I Like Passenger Cars!
Updated: Nov 2
While Freight cars have always been my favorites, passenger cars have become close seconds for me.
As I'm a Post War guy (both as respects to my age as well as to the era of trains that I like), I focus on Post War and what I call "post-Post War" (trains made with Post War molds or with a clear Post War flavor as far as size and design. These are also called "traditional" or "selectively compressed" trains).
There is a great variety of Lionel Post War and post-Post War passenger cars. In this post I'll describe this variety based on style and size. The variety of paint schemes, as wonderful as they are, is way too vast for discussion here.
Lionel's first Post War passenger cars were carried over from the Pre War era with just about the only change being the update to knuckle couplers.
These tin passenger cars (#'s 2442 and 2443 from 1946-1947 and #'s 6440, 6441 and 6442 from 1948-1949) were only made in Pullman and Observation car styles. The bodies on these cars are short with only 9 1/2 inch long bodies.
Here is a picture of the Pre War versions of these cars (I don't yet have the Post War versions in my collection):
From 1946 to 1950 Lionel offered "Heavyweight" passenger cars, often referred to as "Madison" cars. These were made of Bakelite (a type of plastic) and came in Pullman and Observation car body styles. These cars have bodies that are 13 3/4 inched long. They came in Lionel Lines and Pennsylvania road names. post-Post War Lionel reproduced these cars in modern plastic, and added a Baggage car to the line up. Southern Pacific, Pennsylvania, Pere Marquette and Reading road names were added. They even produced a clear version with matching F3 diesel engines.

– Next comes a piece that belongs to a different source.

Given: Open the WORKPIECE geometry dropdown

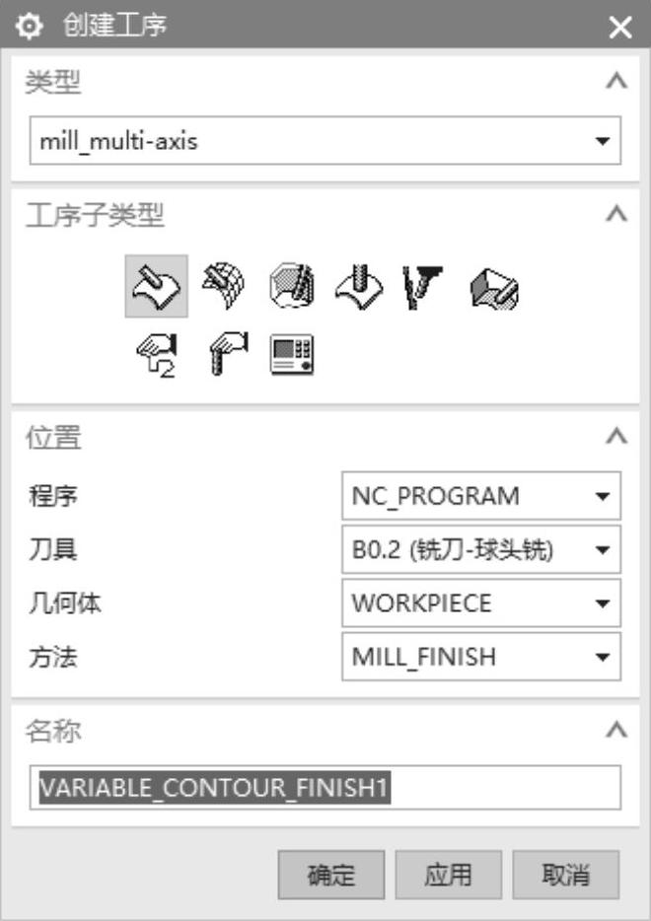Looking at the screenshot, I should [x=480, y=603].

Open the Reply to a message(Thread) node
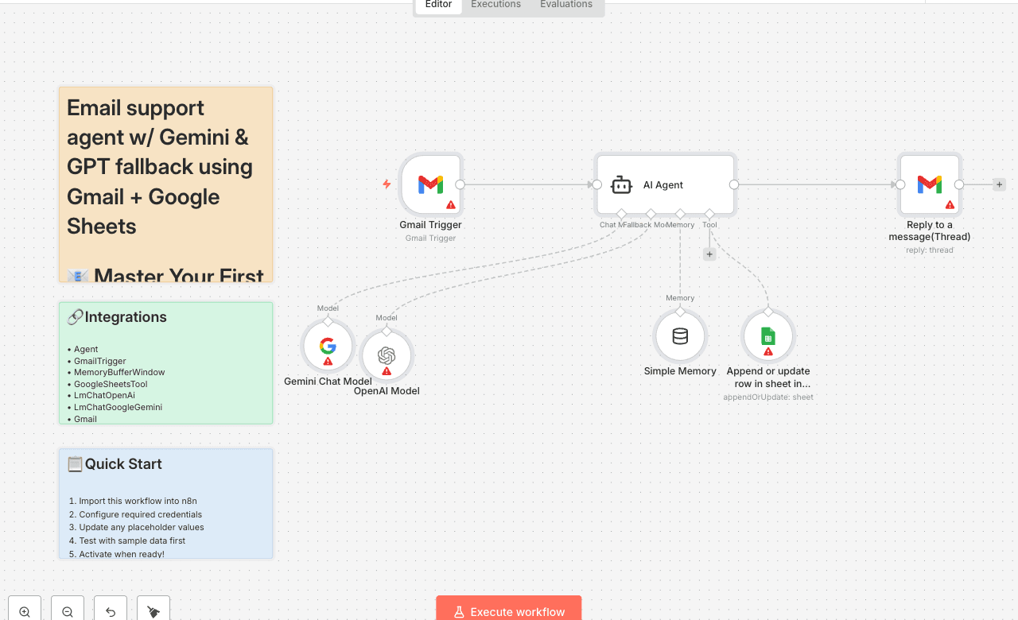tap(929, 184)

Here are a few examples of these cars:
Below is a pic of PostWar (1948) Madison cars that I recently purchased:
Lionel's true Post War production of passenger cars started later in 1948 with their plastic "2400" series cars. These came in Pullman, Vista Dome and Observation car styles. Road Names were Lionel Lines and Santa Fe. The bodies on these cars measure 11 inches long. Later, post-Post War Lionel reproduced these cars and added Combo and Baggage cars to the line up, as well as additional road names.
Here are a few pictures of these cars:
I have since purchased 3 more of these green beauties to make a "set" of 6. I love running them behind PostWar steamers.
Another set of these cars In Union Pacific silver, also PostWar:
Below, on the layout, is my set of the Lionel re-make Union Pacific cars:
From 1952 to 1960 Lionel stepped up their game and produced streamlined passenger cars with aluminum bodies. These were perfect behind their new F3 diesel engines and their GG1 electrics. Made in Pullman, Observation, Baggage and Vista Dome styles, their car bodies measure 15 inches - the longest of the era. Road names include Lionel Lines, Pennsylvania and Canadian Pacific.
Here are a couple pictures of these beauties:
In the late 1990's and 2000's Lionel made smooth side versions of these aluminum cars.
Below are a couple pics of a set of these I have (I converted them from TCA to Milwaukee Road using decals I printed). Notice the new "Skytop Observation" car:
We must not forget the Passenger and Baggage cars Post War Lionel made for their "General" early steam engine passenger sets. These plastic car bodies cars measure 10 3/4 in length. Post-Post War Lionel also offered these cars.
Post-Post War Lionel also produced shorter "Heavyweights" known as "Baby Madison" cars.
These cars have plastic bodies that measure 12 inches in length. They came with either 4 or 6 wheel trucks and with body mounted or truck mounted couplers. The 6 wheel truck versions are my favorites. Body styles include Coach, Baggage, Combo and Observation varieties. Road Names include Missouri Pacific Lines, New York Central, Chicago & North Western, Norfolk & Western and Pennsylvania Railroad. A special car was made for the Western Union Telegraph Co.
Here are some examples of these cars:
Most Post War and post-Post War passenger sets came with only 3 or 4 cars and, maybe, an add-on car or two later on. I like to run longer passenger trains so, as you can see from some of the pictures above, I frequently add duplicate cars - the number repeats do not bother me.
All of the cars included in this post can handle O31 or O27 radius curves (although switch cover modifications will be needed to run the streamline aluminum cars on O27 curves).
That said, they all do look and run much better on the 42, 54 and 72 inch curve tracks on the Warrenville Railroad.